1.4 La grille EPS/EPV : un pont entre clinique et vécu
C’est ici que la grille EPS/EPV apporte une clé décisive.
- La TAS-20 s’appuie sur ce que la personne dit d’elle-même, sa propre perception : elle mesure ce que l’individu reconnaît de son rapport aux émotions.
- Milgram montre l’inconscient en acte : la coupure émotionnelle sous pression.
La grille EPS/EPV permet de relier les deux :
- EPV = « alexithymie verrouillée » : coupure réelle du ressenti, masquée derrière des mots acceptables socialement.
- EPS = « alexithymie empêchée » : émotions présentes, mais impossibilité de les exprimer (interdiction, déni imposé).
Ainsi, les chiffres deviennent lisibles : la clinique repère une partie du phénomène, l’expérimentation révèle son ampleur, et la grille EPS/EPV en éclaire les racines et les dynamiques relationnelles.
1.5 Conclusion
L’alexithymie n’est pas un simple déficit de vocabulaire émotionnel. C’est la manifestation visible d’un verrou émotionnel bien plus vaste. La TAS-20 en a permis la reconnaissance scientifique, mais elle en sous-évalue l’ampleur.
En comparant ces résultats avec les expériences de Milgram, on comprend que la coupure émotionnelle touche une majorité d’individus. Pour obéir ou se conformer, beaucoup doivent neutraliser non seulement leur empathie, mais aussi leur compassion. Car l’empathie est la capacité de ressentir ce que vit l’autre, tandis que la compassion est l’élan de soulager cette souffrance. Quand l’empathie est coupée, la compassion devient impossible.
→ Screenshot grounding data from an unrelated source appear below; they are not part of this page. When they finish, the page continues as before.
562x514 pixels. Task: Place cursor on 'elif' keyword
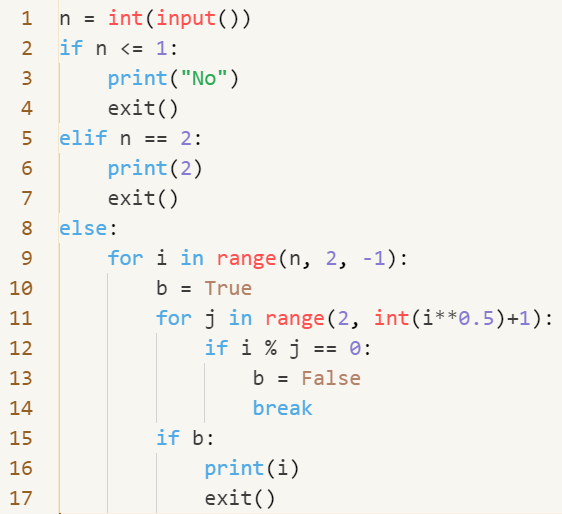[x=83, y=138]
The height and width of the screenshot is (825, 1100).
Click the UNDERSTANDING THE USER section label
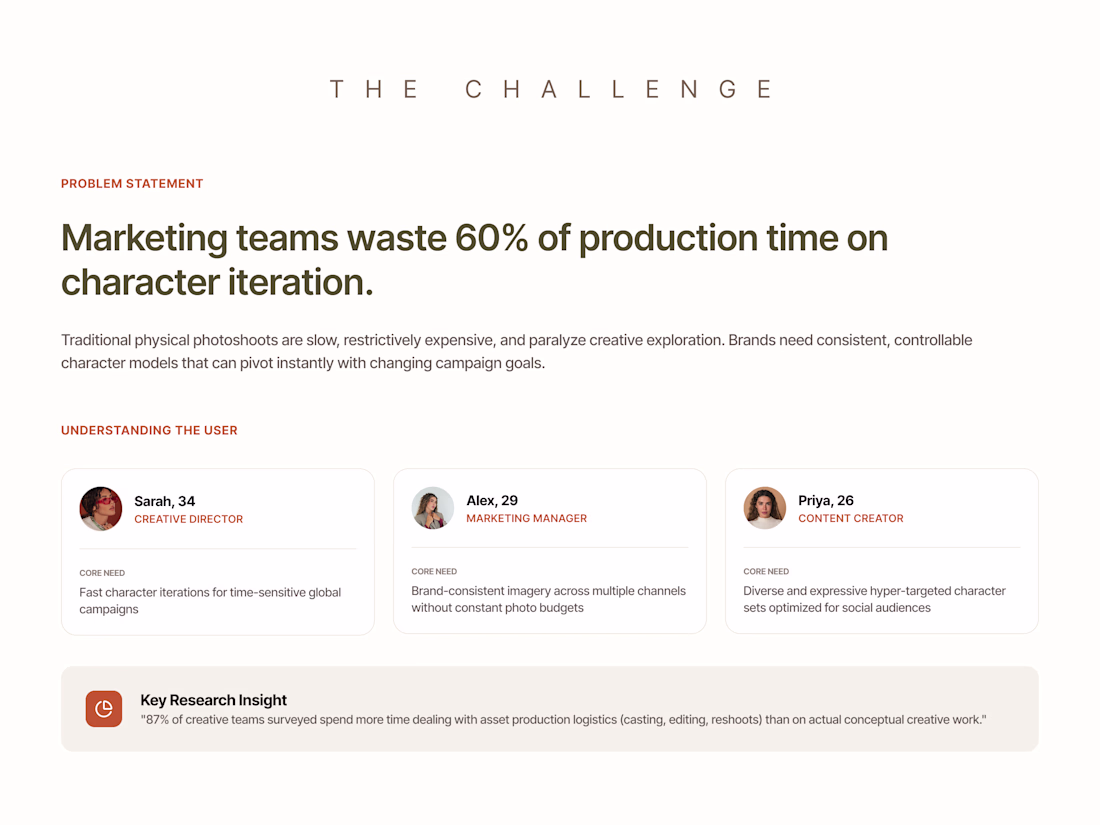tap(149, 430)
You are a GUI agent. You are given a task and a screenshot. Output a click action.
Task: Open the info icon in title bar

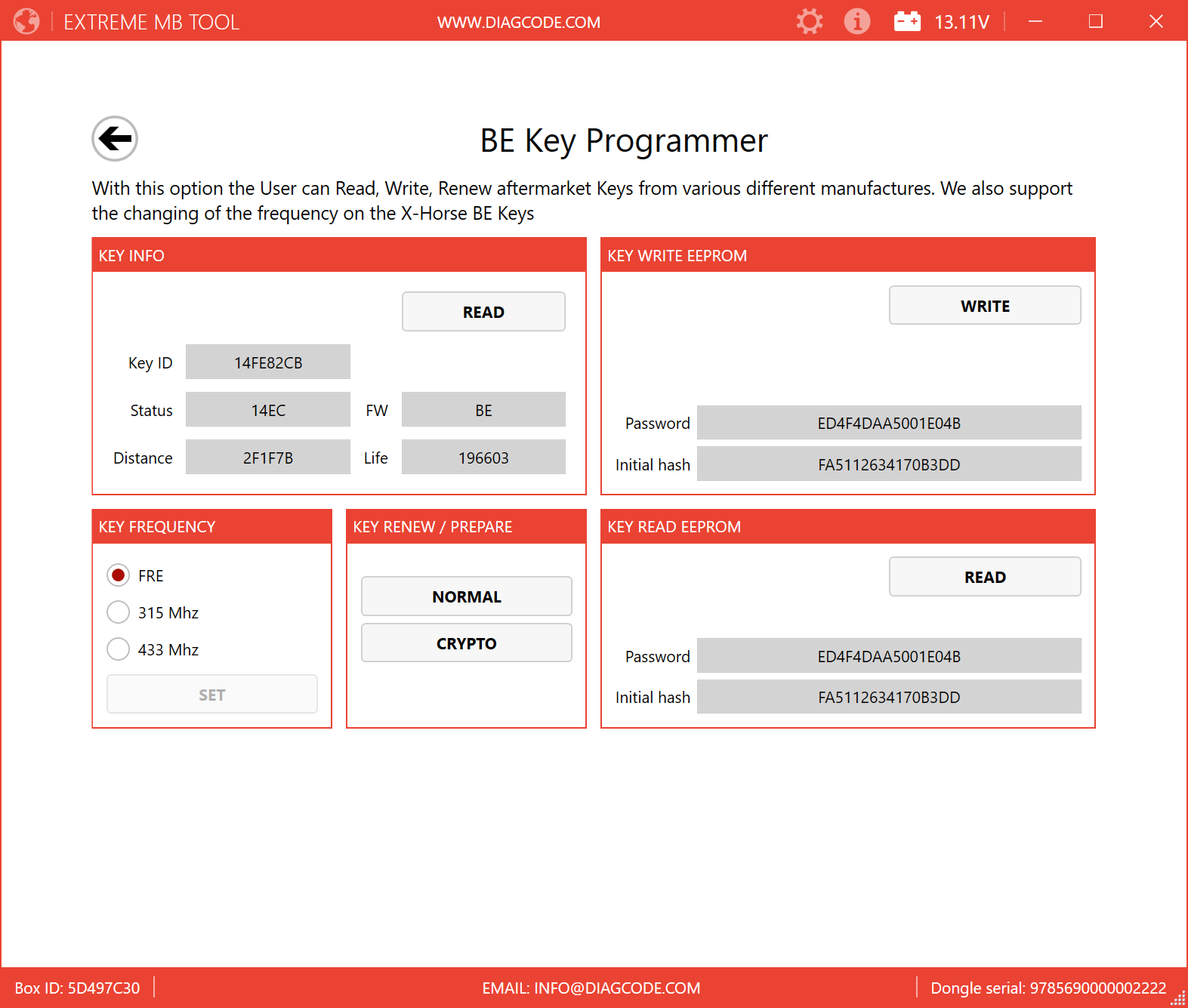tap(856, 21)
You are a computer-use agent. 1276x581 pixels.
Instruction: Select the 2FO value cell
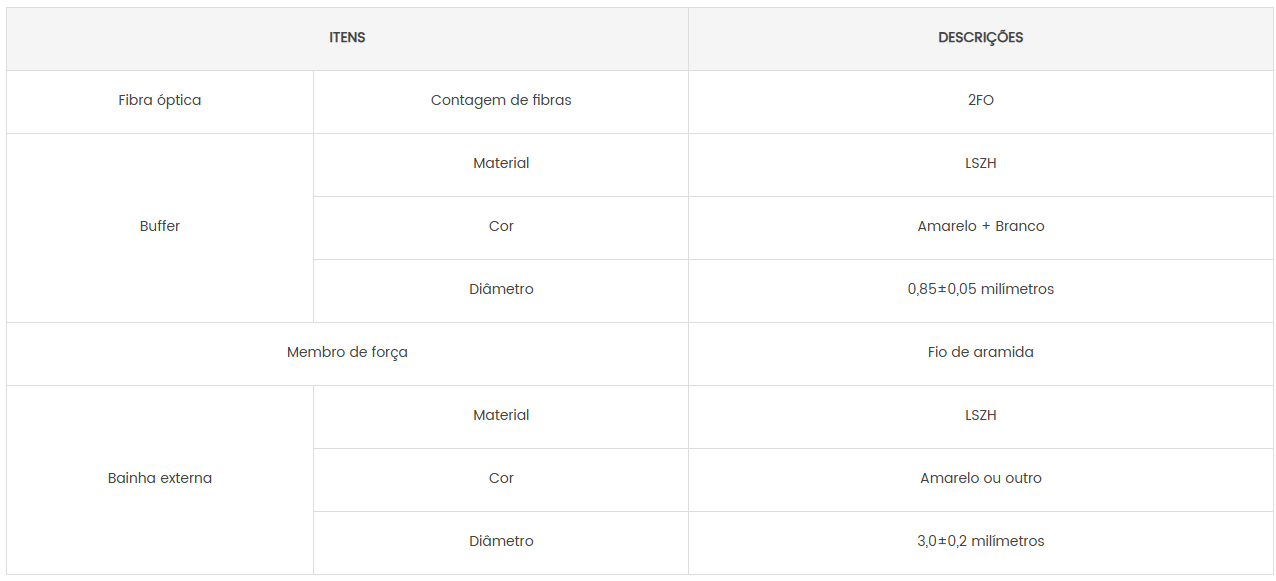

Ce verrou émotionnel n’est pas seulement individuel. Comme l’ont montré les travaux de Paul Slovic (affaiblissement de la compassion), à mesure que le nombre de victimes augmente, l’élan de compassion se réduit : la masse anesthésie le cœur. Hannah Arendt l’avait décrit en parlant de « banalisation du mal » : ce n’est pas l’absence d’humanité chez quelques-uns, mais l’anesthésie de la sensibilité chez la majorité.
La grille EPS/EPV permet enfin de distinguer les deux réalités masquées sous le même terme :
- L’EPV, qui ne ressent plus.
- L’EPS, qui ressent mais n’a pas les mots.
Au-delà d’un diagnostic clinique, cette distinction ouvre une voie de compréhension plus profonde, et de libération, pour les individus comme pour les sociétés.